--- Records shown Enclosed Below ---
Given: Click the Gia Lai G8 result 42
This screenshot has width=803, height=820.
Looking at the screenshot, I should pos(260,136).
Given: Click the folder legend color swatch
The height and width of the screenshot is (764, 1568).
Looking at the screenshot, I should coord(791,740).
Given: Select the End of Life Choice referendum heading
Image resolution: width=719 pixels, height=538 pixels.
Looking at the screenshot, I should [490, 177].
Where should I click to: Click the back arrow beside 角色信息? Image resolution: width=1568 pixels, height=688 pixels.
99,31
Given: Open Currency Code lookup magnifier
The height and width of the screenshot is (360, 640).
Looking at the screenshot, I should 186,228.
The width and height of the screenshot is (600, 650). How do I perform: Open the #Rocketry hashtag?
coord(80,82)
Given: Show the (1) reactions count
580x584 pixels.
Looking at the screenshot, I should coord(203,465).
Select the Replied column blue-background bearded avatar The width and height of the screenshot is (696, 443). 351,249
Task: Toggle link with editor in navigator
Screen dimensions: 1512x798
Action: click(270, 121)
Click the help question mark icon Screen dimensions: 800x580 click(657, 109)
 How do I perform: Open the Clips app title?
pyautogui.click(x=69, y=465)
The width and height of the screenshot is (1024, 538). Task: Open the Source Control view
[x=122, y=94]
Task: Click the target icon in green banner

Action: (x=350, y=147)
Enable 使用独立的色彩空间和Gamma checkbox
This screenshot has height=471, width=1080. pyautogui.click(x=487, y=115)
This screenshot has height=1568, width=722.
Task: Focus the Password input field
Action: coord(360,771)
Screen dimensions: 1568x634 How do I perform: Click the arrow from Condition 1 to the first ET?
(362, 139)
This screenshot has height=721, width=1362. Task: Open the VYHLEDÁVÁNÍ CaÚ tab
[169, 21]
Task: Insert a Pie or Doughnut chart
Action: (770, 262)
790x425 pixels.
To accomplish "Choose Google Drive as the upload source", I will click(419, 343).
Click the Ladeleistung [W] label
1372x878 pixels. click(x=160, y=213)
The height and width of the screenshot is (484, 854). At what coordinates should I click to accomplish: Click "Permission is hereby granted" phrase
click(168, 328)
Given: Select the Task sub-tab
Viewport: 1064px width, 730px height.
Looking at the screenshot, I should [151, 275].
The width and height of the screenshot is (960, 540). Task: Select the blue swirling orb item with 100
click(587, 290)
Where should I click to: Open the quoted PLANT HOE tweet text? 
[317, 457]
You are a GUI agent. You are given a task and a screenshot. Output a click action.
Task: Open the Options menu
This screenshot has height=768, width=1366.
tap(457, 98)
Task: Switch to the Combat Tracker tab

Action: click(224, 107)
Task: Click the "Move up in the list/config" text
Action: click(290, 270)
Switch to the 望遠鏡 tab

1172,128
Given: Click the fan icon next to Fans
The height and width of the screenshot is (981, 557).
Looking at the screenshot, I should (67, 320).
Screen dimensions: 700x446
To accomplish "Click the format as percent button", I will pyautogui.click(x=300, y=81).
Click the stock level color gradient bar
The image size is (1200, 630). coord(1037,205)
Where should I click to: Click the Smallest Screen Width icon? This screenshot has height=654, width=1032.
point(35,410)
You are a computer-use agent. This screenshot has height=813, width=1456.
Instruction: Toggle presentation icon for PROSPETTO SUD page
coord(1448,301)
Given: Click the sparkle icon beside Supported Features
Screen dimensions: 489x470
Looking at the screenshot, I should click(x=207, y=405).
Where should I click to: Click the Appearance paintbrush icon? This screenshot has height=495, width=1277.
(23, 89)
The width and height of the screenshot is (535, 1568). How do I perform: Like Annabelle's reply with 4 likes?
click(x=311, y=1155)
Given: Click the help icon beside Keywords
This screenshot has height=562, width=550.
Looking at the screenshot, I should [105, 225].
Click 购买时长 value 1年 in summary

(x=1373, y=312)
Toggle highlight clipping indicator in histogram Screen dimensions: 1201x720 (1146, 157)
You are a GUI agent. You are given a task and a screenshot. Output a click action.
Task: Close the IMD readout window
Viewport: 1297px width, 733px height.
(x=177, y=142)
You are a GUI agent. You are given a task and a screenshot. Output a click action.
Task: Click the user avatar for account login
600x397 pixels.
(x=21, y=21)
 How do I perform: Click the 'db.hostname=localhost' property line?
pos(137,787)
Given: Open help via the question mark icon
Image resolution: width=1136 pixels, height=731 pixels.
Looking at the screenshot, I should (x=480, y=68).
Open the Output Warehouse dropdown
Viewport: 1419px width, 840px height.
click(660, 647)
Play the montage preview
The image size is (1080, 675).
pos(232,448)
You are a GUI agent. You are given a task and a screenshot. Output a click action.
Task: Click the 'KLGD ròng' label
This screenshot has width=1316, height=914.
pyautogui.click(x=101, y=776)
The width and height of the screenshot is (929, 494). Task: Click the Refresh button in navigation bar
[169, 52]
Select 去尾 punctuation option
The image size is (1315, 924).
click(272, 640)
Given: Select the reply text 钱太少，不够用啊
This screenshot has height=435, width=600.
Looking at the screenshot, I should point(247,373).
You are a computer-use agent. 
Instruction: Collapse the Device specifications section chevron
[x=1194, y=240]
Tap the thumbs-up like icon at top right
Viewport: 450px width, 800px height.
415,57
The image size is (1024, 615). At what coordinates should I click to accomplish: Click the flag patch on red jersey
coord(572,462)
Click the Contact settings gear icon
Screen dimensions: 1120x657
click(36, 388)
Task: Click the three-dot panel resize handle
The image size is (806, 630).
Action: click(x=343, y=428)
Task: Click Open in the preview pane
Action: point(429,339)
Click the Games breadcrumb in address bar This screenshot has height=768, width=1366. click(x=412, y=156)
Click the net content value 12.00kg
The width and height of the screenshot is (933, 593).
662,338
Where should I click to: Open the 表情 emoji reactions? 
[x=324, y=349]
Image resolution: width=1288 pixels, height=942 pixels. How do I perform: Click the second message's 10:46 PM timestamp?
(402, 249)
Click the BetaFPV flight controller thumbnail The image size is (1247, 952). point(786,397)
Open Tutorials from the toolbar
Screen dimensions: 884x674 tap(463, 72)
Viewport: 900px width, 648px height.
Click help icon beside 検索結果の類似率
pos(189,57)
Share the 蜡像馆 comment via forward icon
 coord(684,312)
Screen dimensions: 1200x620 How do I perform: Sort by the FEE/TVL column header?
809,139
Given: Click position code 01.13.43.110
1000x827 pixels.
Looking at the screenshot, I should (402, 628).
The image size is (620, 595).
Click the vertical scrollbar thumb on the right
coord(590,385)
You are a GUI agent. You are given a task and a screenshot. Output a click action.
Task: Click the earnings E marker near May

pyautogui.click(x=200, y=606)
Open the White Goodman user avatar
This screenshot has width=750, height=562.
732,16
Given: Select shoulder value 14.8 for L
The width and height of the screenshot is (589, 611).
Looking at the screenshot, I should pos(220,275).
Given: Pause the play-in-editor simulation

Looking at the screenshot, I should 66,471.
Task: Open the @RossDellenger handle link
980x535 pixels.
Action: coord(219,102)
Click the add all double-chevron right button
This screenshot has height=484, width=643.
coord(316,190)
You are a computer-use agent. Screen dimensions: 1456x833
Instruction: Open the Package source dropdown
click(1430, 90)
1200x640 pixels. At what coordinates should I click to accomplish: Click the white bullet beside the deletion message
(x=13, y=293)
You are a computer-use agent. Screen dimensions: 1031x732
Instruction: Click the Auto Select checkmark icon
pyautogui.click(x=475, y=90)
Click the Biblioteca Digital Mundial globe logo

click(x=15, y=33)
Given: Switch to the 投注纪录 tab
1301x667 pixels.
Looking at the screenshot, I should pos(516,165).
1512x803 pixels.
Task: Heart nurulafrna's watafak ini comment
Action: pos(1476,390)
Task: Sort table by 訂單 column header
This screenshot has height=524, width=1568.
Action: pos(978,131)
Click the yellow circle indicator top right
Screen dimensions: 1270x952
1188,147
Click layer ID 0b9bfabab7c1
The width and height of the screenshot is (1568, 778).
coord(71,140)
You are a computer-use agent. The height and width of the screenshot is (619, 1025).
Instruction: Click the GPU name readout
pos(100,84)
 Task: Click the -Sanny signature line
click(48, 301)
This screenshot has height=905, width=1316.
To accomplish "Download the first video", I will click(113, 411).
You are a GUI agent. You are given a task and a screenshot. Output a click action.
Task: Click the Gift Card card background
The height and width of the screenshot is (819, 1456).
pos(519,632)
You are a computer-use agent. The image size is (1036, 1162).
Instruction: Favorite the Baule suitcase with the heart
--- End of Enclosed Records shown ---
== Task to complete ==
Work out how many lines of the data hold the string "question". Reply with that number alone.

== Solved problem ==
2